Before it votes on this major extension of U.S. security guarantees to new nations, Congress should know that an accurate estimate of the cost has been made using defensible assumptions and methodology.


They also asserted that the forces of existing allies were better suited to defend new members than earlier thought. At the same time, NATO commanders suddenly claimed that the security threat to new members had declined during the brief period (less than one year) since the administration’s cost estimate was completed.

These miraculous revelations conveniently appeared just as embarrassed U.S. officials began to abandon their original estimate for even lower cost projections. To justify lower costs, they endorsed NATO figures predicting excessively low expansion‐​induced increases in alliance budgets — a mere $1.5 billion over 10 years — although they had rejected those figures earlier precisely because they were too low.

NATO’s bureaucracy states that the details behind that estimate are classified and will remain so indefinitely. This convenient suppression of information prevents outside experts from evaluating the estimate. What are the administration and NATO hiding?

In any cost estimate, the devil is in the detailed assumptions and methodology used. Only the Congressional Budget Office’s (CBO’s) cost estimate contained detailed assumptions and methodology. Even when that estimate is adjusted so as to be comparable with the administration’s — that is, using questionable assumptions of the Department of Defense — the projected costs are at least twice as high ($70 billion) as the administration’s first estimate.
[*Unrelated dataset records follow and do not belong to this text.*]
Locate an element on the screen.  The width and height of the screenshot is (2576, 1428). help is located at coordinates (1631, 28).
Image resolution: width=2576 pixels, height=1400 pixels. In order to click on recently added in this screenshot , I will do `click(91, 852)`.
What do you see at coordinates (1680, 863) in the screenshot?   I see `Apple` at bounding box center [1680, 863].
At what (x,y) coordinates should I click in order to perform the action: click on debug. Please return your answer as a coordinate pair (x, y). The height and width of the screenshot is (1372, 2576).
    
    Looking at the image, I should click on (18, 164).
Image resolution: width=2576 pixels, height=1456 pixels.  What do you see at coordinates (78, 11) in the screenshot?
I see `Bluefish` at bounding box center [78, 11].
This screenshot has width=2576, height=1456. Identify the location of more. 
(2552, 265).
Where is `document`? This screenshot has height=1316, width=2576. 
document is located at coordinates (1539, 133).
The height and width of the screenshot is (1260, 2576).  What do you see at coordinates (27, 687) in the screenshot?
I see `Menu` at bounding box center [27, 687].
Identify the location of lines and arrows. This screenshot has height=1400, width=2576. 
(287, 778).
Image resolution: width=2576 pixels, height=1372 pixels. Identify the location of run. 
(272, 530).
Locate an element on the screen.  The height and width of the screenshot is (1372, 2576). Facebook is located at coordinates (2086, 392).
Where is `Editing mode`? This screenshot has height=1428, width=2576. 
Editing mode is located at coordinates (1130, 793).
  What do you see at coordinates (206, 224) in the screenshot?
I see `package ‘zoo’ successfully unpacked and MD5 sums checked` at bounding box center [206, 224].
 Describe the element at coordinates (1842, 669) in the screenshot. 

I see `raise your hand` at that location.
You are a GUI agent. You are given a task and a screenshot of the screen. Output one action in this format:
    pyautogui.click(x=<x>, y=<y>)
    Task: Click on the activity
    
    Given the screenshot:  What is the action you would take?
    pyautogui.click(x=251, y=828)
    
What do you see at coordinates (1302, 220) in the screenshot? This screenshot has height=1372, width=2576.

Using alternative assumptions, the CBO estimated that costs could rise to as much as $125 billion.

The administration’s grossly inaccurate estimate of the costs for the operation in Bosnia should alert Congress and the public that the real costs of NATO expansion are likely to be much higher than the administration’s estimates. The administration initially estimated that the Bosnian operation would cost the United States about $2 billion. That total is now $8 billion and the meter is still running.

At the very least, the debate over costs should not be conducted in secrecy. Parliamentarians in other NATO countries have protested the security classification of NATO’s cost estimate. The U.S. Congress — the most powerful legislative body in the world, with constitutional prerogatives of advice and consent on treaties and the power of the purse — should do the same.

Before it votes on this major extension of U.S. security guarantees to new nations, Congress should know that an accurate estimate of the cost has been made using defensible assumptions and methodology. Given the administration’s history of inaccurate cost projections in other areas, the convenient suppression of details in the administration’s and NATO’s low cost estimates are serious warning signs indeed.